* [Provided passage]:
Judge: Lee W. Tsao, Case: 24NWCV01040, Date: 2025-06-12 Tentative Ruling

Case Number: 24NWCV01040    Hearing Date: June 12, 2025    Dept: C

Rivera, et al. v. Lopez, et al.

CASE NO.: 24NWCV01040

HEARING:  6/12/2025 @ 9:30 a.m.

 

#10

TENTATIVE ORDER

 

Defendants Steve Lopez and Law Office of Steve Lopez’s Special Motion to Strike pursuant to CCP §425.16 is DENIED.

 

Defendant David Gonzalez’s Special Motion to Strike pursuant to CCP §425.16 is DENIED.

 

Neither Attorney Defendants nor Defendant Gonzalez satisfy the first prong of CCP §425.16.  Protected conduct is not at issue in this action.  Moreover, CCP §425.16 does not apply to actions for legal malpractice. 

 

Moving party(s) to give notice.

 

Background

 

Plaintiff Ramon Rivera is the surviving son of decedent Olga Rivera (“Decedent”).  Plaintiff Rivera filed the instant action as the Administrator of the Estate of Olga Rivera.

* [Material provided]:
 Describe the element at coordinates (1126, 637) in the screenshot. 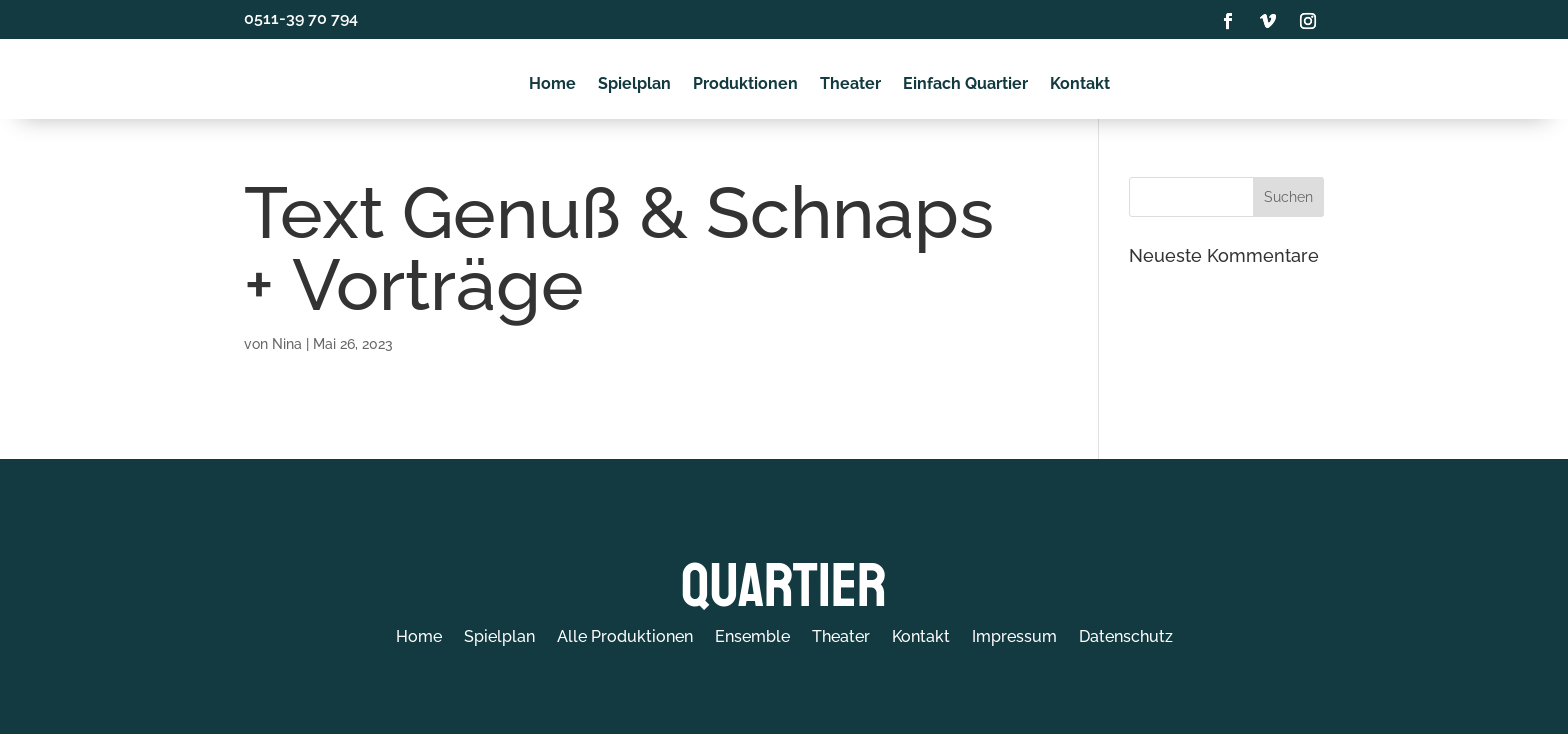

* [Exercise brief]: Copy out the tentative ruling in Rivera v. Lopez above in full, reproducing every line without change.

* [Result]:
Judge: Lee W. Tsao, Case: 24NWCV01040, Date: 2025-06-12 Tentative Ruling

Case Number: 24NWCV01040    Hearing Date: June 12, 2025    Dept: C

Rivera, et al. v. Lopez, et al.

CASE NO.: 24NWCV01040

HEARING:  6/12/2025 @ 9:30 a.m.

 

#10

TENTATIVE ORDER

 

Defendants Steve Lopez and Law Office of Steve Lopez’s Special Motion to Strike pursuant to CCP §425.16 is DENIED.

 

Defendant David Gonzalez’s Special Motion to Strike pursuant to CCP §425.16 is DENIED.

 

Neither Attorney Defendants nor Defendant Gonzalez satisfy the first prong of CCP §425.16.  Protected conduct is not at issue in this action.  Moreover, CCP §425.16 does not apply to actions for legal malpractice. 

 

Moving party(s) to give notice.

 

Background

 

Plaintiff Ramon Rivera is the surviving son of decedent Olga Rivera (“Decedent”).  Plaintiff Rivera filed the instant action as the Administrator of the Estate of Olga Rivera.